L’Homo europзus est donc riche de ces trois sources. Être européen, c’est en être tour à tour l’héritier puis le légataire.
Nous clôturons notre propos sur La Crise de l’esprit suivi de Note (ou l’européen) sur cette définition de l’« européanité » et laissons au lecteur le soin de découvrir par lui-même le détail de l’ouvrage. Nous pensons que ce dernier est représentatif du ton littéraire d’une époque, ton grave, ton de l’usure, ton qui mesure les changements entre un avant et un après. Mais ce ton est alterné avec celui de la fierté et de l’espoir quant à ce que l’Europe, civilisation animée par l’esprit, peut faire d’elle-même en se souvenant de son potentiel.
Une civilisation animée par l’esprit comme l’est l’Europe est une civilisation inquiète et une civilisation qui progresse, disions-nous. Certes, mais est-elle une civilisation heureuse ? Et faut-il privilégier le progrès ou le bonheur de la civilisation ? Dans La politique de l’esprit, texte postérieur de dix ans à la Note (ou l’européen), Valéry émet ce propos curieux : « Les peuples heureux n’ont pas d’esprit ». Pour que la civilisation soit heureuse, il faudrait donc qu’elle se défasse de son esprit, de son génie, qu’elle cesse de se développer techniquement. Mais est-il possible pour une civilisation comme pour les individus qui la peuplent, de vivre sans avoir pour horizon le progrès ? N’est-ce pas une tendance fondamentale de l’humain que de tendre vers le mieux quand bien même le résultat est parfois à ses dépens ? Entraînés par le rythme soutenu du développement technique et de l’économie, entraînés par notre nature d’homme, c’est-à-dire notre impulsion à vouloir toujours mieux et à nous battre pour l’obtenir, il semble que la question du bonheur aujourd’hui ne se pose qu’à titre secondaire, que nous avons fait le choix de l’esprit, non celui d’une vie libre de trouble.
Florence Salvetti
1. Maxime du Camp, Paris, VI, p. 315, cité par Walter Benjamin, Écrits français, Gallimard, Folio essais, Paris, 1991, p. 374
2. Note (ou l’Européen), Manucius, Le philosophe, Paris, 2016, p. 43.
3. Walter Benjamin, Le Narrateur, Écrits français, Gallimard, Folio essais, Paris, 1991, p. 277-278. Benjamin ne précise pas le texte exact commenté.
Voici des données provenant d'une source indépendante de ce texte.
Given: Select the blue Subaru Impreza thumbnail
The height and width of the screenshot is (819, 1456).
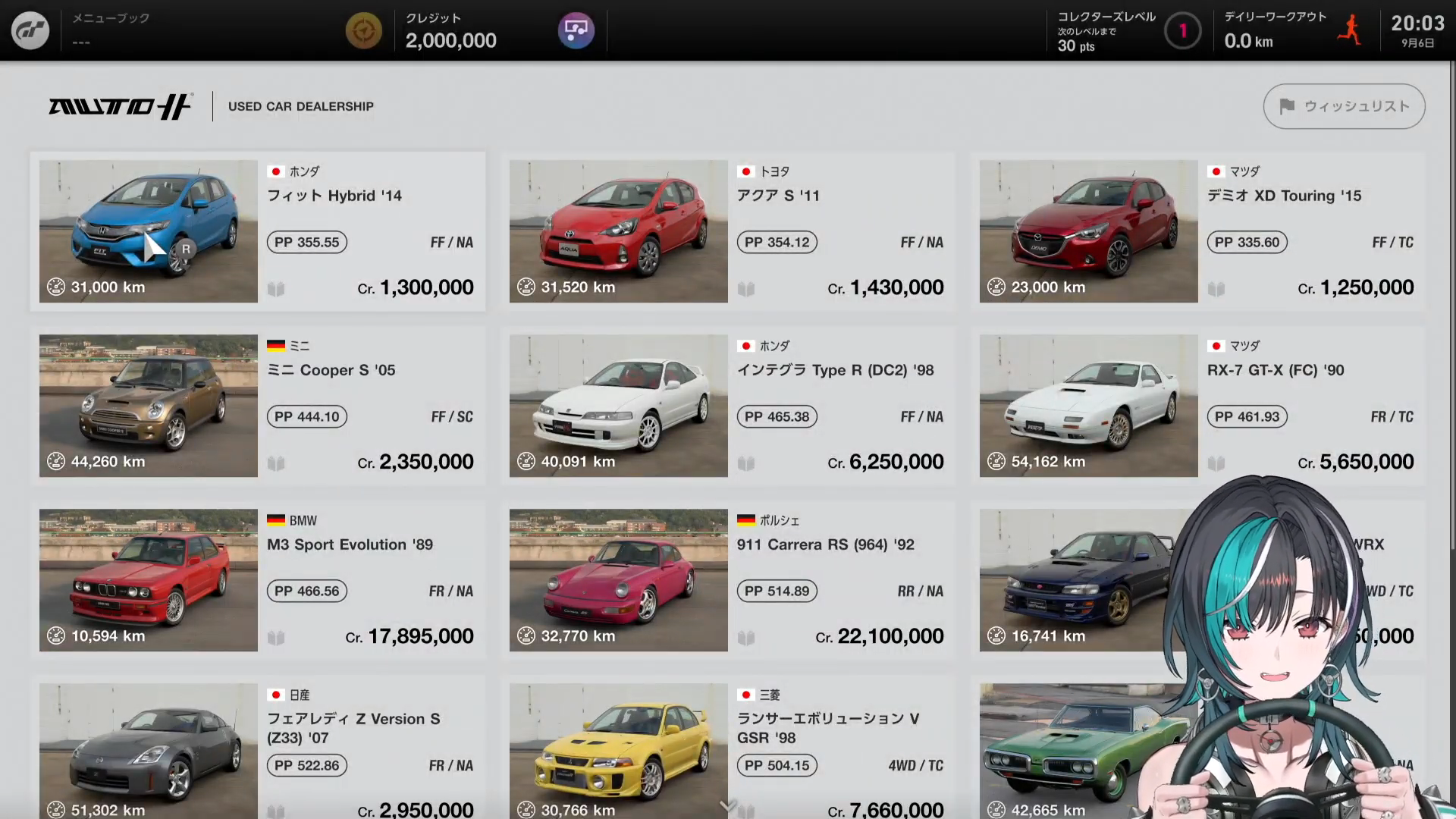Looking at the screenshot, I should pyautogui.click(x=1077, y=580).
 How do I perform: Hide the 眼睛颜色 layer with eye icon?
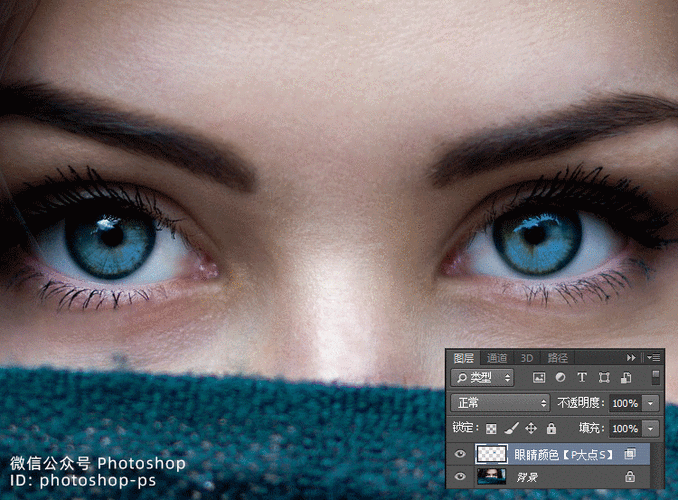click(x=460, y=454)
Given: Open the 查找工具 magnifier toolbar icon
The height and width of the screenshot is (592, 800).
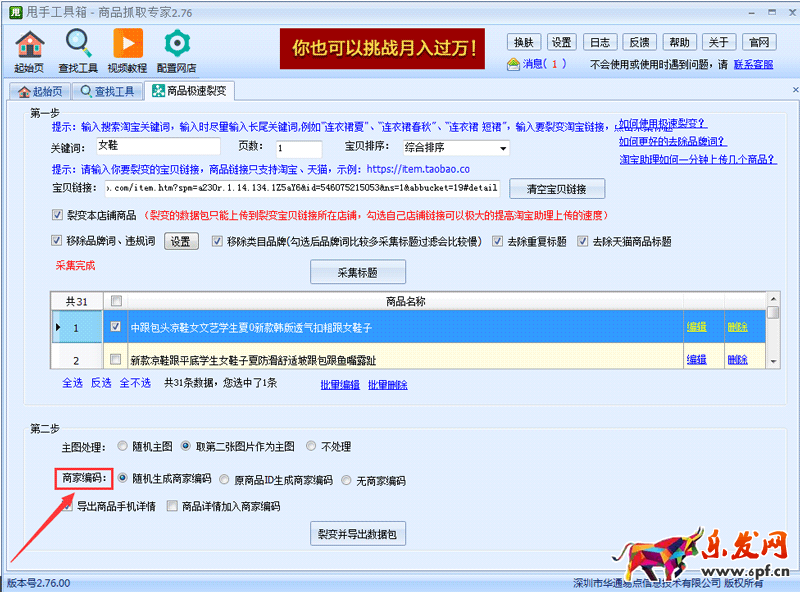Looking at the screenshot, I should pos(78,44).
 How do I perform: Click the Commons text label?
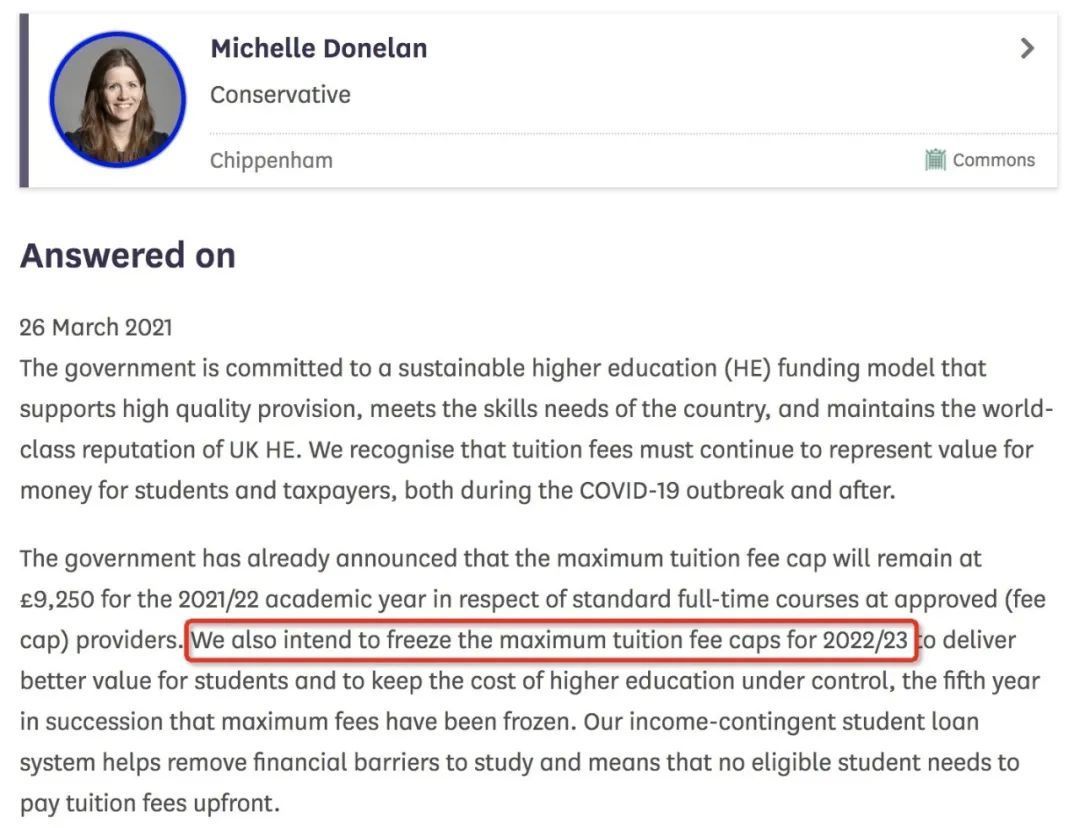tap(995, 159)
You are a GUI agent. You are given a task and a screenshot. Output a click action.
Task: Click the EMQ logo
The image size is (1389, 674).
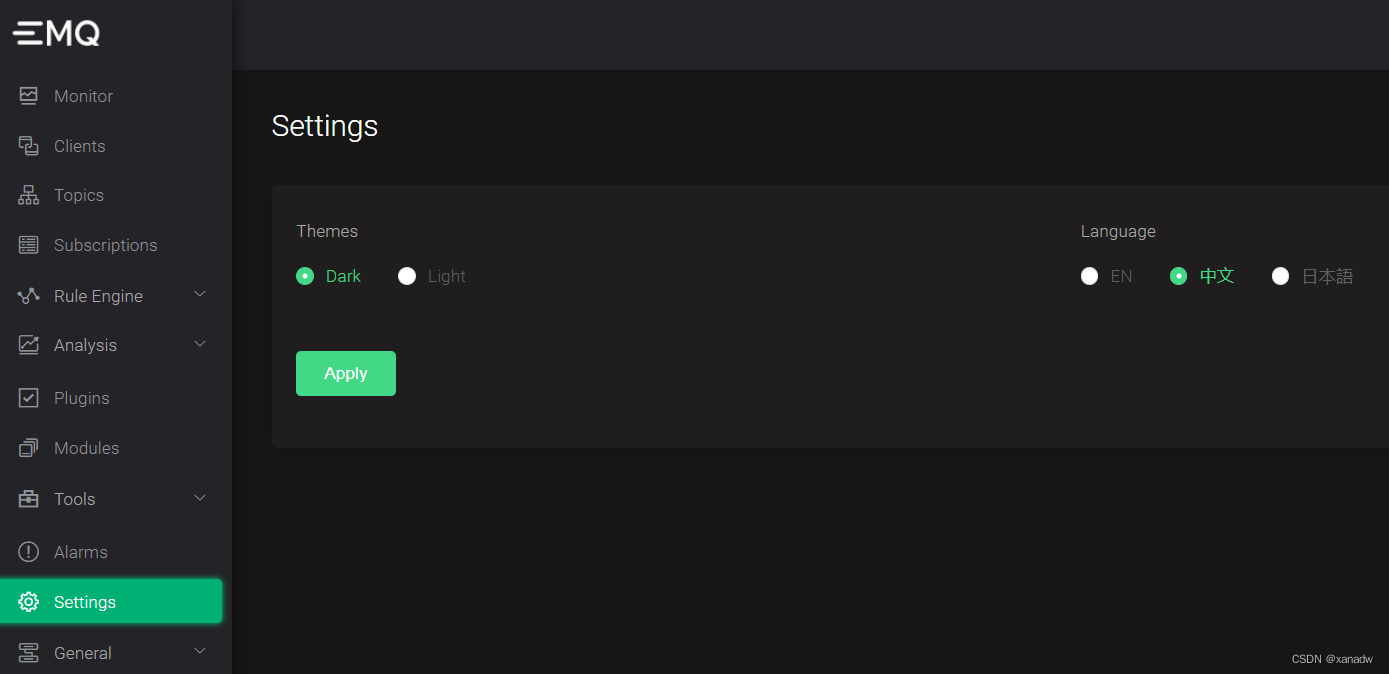tap(57, 34)
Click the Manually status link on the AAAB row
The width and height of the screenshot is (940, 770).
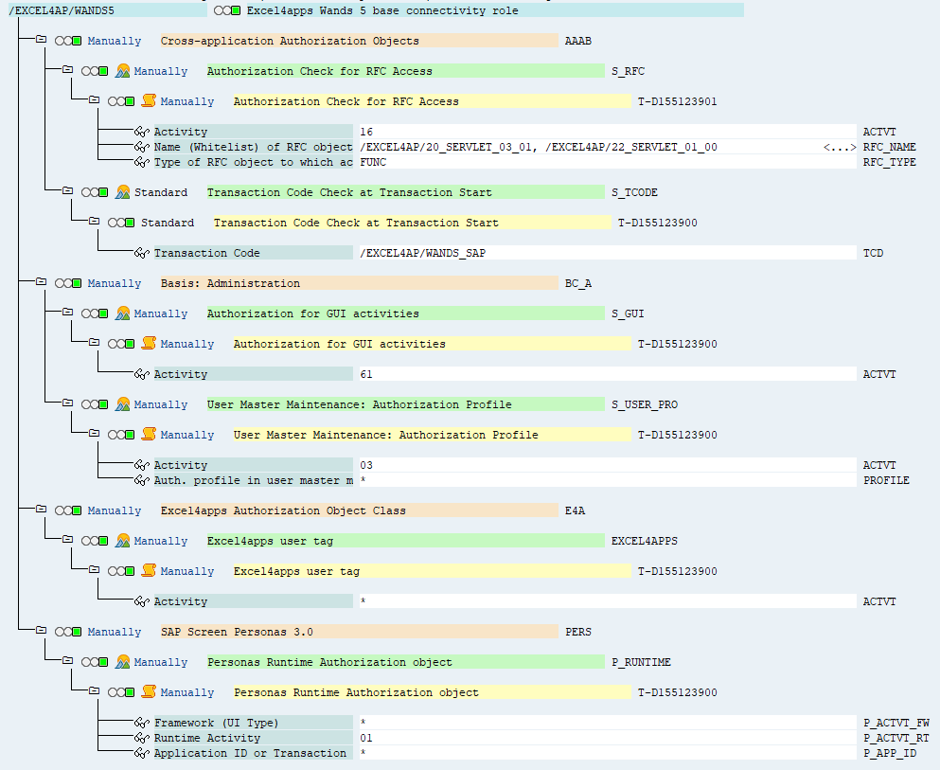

En tout cas, il n’est pas indifférent à la pensée valéryenne qu’il fait connaître en Allemagne, avec celle d’autres auteurs français, Gide par exemple. Benjamin est un lecteur des Variétés ainsi que de la Nouvelle Revue Française dans laquelle Valéry a publié et où il a lui-même essayé de publier. Tous deux partagent ceci en commun d’être des penseurs de la crise et de l’identité.
4. Note (ou l’Européen), ibid., p. 42.
5. La crise de l’esprit, Manucius, Le Philosophe, Paris, 2016, p. 20.
6. Ibid., p. 26.
7. Ibid., p. 27.
8. Ibid., p. 29.
9. Ibid., p. 27.
10. Note (ou l’Européen), ibid., p. 39.
11. Ibid., p. 42.
12. Ibid., p. 53.
13. Ibid., p 51.
14. La politique de l’esprit, Cahiers, 1, Gallimard, Pléiade, Paris, 1973, p. 1037.